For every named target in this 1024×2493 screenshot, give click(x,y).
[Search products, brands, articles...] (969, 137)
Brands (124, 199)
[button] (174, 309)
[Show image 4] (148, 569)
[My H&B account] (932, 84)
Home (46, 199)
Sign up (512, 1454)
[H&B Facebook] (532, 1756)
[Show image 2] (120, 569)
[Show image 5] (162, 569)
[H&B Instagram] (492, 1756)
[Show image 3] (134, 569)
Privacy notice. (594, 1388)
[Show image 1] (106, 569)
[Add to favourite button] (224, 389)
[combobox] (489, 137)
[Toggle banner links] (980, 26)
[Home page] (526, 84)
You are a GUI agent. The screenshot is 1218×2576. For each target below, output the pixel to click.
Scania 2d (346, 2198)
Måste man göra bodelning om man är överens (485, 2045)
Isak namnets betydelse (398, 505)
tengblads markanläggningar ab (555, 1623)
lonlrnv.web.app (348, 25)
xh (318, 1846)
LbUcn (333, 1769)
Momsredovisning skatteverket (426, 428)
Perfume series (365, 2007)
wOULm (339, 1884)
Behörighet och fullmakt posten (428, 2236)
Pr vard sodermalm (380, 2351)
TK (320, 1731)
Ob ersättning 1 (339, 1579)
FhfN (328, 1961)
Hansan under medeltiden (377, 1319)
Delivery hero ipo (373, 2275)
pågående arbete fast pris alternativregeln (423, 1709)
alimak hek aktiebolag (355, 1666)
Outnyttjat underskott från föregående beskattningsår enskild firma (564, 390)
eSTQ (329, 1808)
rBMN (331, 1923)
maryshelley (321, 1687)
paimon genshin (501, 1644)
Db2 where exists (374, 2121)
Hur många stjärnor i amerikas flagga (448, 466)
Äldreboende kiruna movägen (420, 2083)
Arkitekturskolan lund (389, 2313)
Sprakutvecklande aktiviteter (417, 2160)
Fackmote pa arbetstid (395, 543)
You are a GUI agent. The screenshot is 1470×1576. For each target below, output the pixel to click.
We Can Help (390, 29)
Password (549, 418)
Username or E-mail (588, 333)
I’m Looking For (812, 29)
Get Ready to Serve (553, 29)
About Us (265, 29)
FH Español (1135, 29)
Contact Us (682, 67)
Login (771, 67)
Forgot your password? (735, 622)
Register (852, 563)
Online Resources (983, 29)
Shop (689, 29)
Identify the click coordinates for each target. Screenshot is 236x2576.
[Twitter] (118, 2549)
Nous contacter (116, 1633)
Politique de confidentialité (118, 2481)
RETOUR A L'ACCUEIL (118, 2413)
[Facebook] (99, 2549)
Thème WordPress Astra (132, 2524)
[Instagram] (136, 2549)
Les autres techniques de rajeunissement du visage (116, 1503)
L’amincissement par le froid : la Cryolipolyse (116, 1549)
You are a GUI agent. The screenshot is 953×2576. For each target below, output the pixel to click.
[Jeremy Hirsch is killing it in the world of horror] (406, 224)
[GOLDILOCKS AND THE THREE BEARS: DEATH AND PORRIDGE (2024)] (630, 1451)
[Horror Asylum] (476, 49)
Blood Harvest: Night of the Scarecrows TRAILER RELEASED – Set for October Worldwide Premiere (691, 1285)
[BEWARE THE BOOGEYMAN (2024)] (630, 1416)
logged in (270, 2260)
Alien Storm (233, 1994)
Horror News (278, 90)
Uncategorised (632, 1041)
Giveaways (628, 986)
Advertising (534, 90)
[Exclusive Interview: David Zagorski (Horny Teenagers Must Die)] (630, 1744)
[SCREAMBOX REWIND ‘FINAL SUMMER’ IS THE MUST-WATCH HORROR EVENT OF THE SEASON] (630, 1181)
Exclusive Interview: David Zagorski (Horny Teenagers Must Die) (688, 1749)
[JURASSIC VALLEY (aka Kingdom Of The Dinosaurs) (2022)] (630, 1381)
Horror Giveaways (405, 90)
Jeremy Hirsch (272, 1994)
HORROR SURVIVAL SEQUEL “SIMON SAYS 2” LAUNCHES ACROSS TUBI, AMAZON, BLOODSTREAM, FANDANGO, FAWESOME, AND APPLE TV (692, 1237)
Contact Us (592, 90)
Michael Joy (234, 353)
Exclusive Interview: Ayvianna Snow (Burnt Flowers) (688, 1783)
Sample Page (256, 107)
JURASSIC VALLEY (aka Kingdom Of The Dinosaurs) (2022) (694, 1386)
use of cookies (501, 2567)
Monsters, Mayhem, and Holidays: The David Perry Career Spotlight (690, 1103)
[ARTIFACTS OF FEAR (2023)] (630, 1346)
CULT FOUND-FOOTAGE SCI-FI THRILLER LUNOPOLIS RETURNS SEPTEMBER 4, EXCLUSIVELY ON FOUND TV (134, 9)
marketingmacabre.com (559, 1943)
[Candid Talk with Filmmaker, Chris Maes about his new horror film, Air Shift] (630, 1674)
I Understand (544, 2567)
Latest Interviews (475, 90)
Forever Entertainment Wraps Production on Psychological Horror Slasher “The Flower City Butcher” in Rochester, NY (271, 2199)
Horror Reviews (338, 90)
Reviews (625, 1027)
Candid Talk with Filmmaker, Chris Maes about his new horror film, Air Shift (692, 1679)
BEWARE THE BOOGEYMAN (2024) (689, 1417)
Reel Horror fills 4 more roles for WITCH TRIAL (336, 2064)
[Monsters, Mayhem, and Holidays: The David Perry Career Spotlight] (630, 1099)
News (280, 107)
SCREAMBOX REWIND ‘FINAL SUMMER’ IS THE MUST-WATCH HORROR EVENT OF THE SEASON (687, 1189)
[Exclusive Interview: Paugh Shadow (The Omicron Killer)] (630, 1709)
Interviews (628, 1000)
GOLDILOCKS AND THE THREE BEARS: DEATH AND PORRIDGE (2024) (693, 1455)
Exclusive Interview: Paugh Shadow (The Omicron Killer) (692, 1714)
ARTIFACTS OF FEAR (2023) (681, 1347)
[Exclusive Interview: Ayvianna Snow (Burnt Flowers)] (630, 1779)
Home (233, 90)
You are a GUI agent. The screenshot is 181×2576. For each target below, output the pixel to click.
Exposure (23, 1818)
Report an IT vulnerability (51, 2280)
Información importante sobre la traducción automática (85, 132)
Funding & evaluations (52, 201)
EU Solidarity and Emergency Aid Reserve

● Activity
In the material above, find the line containing "Blood Harvest: Night" and the line containing "News (280, 107)", then write out exactly those two lines and every line between them, and nothing more.

● Answer to the problem
Blood Harvest: Night of the Scarecrows TRAILER RELEASED – Set for October Worldwide Premiere (691, 1285)
[BEWARE THE BOOGEYMAN (2024)] (630, 1416)
logged in (270, 2260)
Alien Storm (233, 1994)
Horror News (278, 90)
Uncategorised (632, 1041)
Giveaways (628, 986)
Advertising (534, 90)
[Exclusive Interview: David Zagorski (Horny Teenagers Must Die)] (630, 1744)
[SCREAMBOX REWIND ‘FINAL SUMMER’ IS THE MUST-WATCH HORROR EVENT OF THE SEASON] (630, 1181)
Exclusive Interview: David Zagorski (Horny Teenagers Must Die) (688, 1749)
[JURASSIC VALLEY (aka Kingdom Of The Dinosaurs) (2022)] (630, 1381)
Horror Giveaways (405, 90)
Jeremy Hirsch (272, 1994)
HORROR SURVIVAL SEQUEL “SIMON SAYS 2” LAUNCHES ACROSS TUBI, AMAZON, BLOODSTREAM, FANDANGO, FAWESOME, AND APPLE TV (692, 1237)
Contact Us (592, 90)
Michael Joy (234, 353)
Exclusive Interview: Ayvianna Snow (Burnt Flowers) (688, 1783)
Sample Page (256, 107)
JURASSIC VALLEY (aka Kingdom Of The Dinosaurs) (2022) (694, 1386)
use of cookies (501, 2567)
Monsters, Mayhem, and Holidays: The David Perry Career Spotlight (690, 1103)
[ARTIFACTS OF FEAR (2023)] (630, 1346)
CULT FOUND-FOOTAGE SCI-FI THRILLER LUNOPOLIS RETURNS SEPTEMBER 4, EXCLUSIVELY ON FOUND TV (134, 9)
marketingmacabre.com (559, 1943)
[Candid Talk with Filmmaker, Chris Maes about his new horror film, Air Shift] (630, 1674)
I Understand (544, 2567)
Latest Interviews (475, 90)
Forever Entertainment Wraps Production on Psychological Horror Slasher “The Flower City Butcher” in Rochester, NY (271, 2199)
Horror Reviews (338, 90)
Reviews (625, 1027)
Candid Talk with Filmmaker, Chris Maes about his new horror film, Air Shift (692, 1679)
BEWARE THE BOOGEYMAN (2024) (689, 1417)
Reel Horror fills 4 more roles for WITCH TRIAL (336, 2064)
[Monsters, Mayhem, and Holidays: The David Perry Career Spotlight] (630, 1099)
News (280, 107)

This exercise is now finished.